▶ _EXERCISE DIRECTIONS_:
Please reproduce, word for word, the section of the passage below on the Inky's coverage of O'Connor, starting at "One of the most" and ending at "analyzing Bush v.".

In dealing with O'Connor's visit the
Inky failed to publish a single editorial or Commentary piece
on O'Connor, offering only a lengthy front page article by James
M. O'Neill and Stephen Henderson on "City honors O'Connor
at key moment" (July 3, 2003). That article makes O'Connor
out to be an unqualified marvel, her Liberty Medal awarded for
qualities of "independence, leadership, and a nose for justice."
Quotes are given that she is a "trailblazer and a pioneer,"
"receptive to compromises," and altogether meritorious.
No critical analysis or word is to be found anywhere in this
article. The authors cite her recent decision that "preserved
the use of race in college admissions" and another that
"decried the quality of defense lawyers in death penalty
cases," showing her qualities of independence and "nose
for justice." She is also noted for her conservative core
beliefs "usually supporting states rights and a smaller
federal role" and on "criminal procedure."
Nowhere does this piece mention the immensely
important 2000 case of Bush v. Gore, in which the five Republican
Supreme Court Justices, including O'Connor, interrupted a Florida
vote count to give the presidency to Republican candidate George
Bush. Constitutional law professor Jamin <B.Raskin> says
that this decision was "quite demonstrably the worst Supreme
Court decision in history," in which the "Bandits in
Black Robes...rushed to aid the political party of property and
race privilege in a debased partisan way." Raskin argues
that this decision was worse than the 1857 Dred Scott decision
which found African-American non-citizens, because Dred Scott
was at least closely reasoned and consistent with the nature
of the original constitution, which was a white man's compact.
Bush v. Gore "mocks legal reasoning and represent an affront
to the rule of law." This view is widely held in the law
profession and elsewhere, even if it is suppressed in the Inky.
One of the most notable features of Bush
v. Gore was the willingness of the court majority to run roughshod
over states rights, as it twice overturned Florida state court
actions on the 2000 election despite the fact that Article II
of the Constitution leaves it to "Each State" to appoint
its electors. States rights protagonists O'Connor and company
displayed here an opportunism and politicization of justice that
would be hard to surpass. The Inky has never had a Commentary
column by Raskin or anybody else seriously analyzing Bush v.
Gore, and as I pointed out in "Profiles in Cowardice,"
they never assailed that court decision editorially back in 2000,
saving all their moral indignation for Clinton's last minute
pardons. The Inky has also never had book reviews of Raskin's
fine book on Overruling Democracy (2003) or former Los Angeles
Prosecutor Vincent Bugliosi's powerful analysis of that decision
in The Betrayal of America (2001).
While O'Connor and the Rehnquist court
were wonderfully generous to George Bush in giving him federal
court standing and protection in Florida in 2000, they are much
harsher with ordinary citizens, especially minority citizens.

▶ _SUPPLIED INFORMATION_:
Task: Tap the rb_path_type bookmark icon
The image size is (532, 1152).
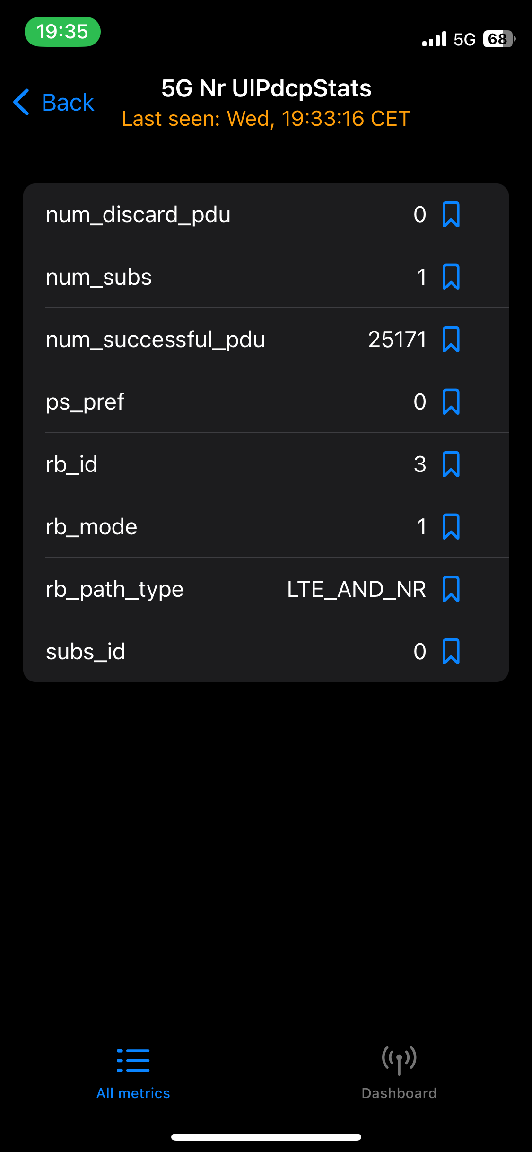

▶ _FINISHED ANSWER_:
One of the most notable features of Bush
v. Gore was the willingness of the court majority to run roughshod
over states rights, as it twice overturned Florida state court
actions on the 2000 election despite the fact that Article II
of the Constitution leaves it to "Each State" to appoint
its electors. States rights protagonists O'Connor and company
displayed here an opportunism and politicization of justice that
would be hard to surpass. The Inky has never had a Commentary
column by Raskin or anybody else seriously analyzing Bush v.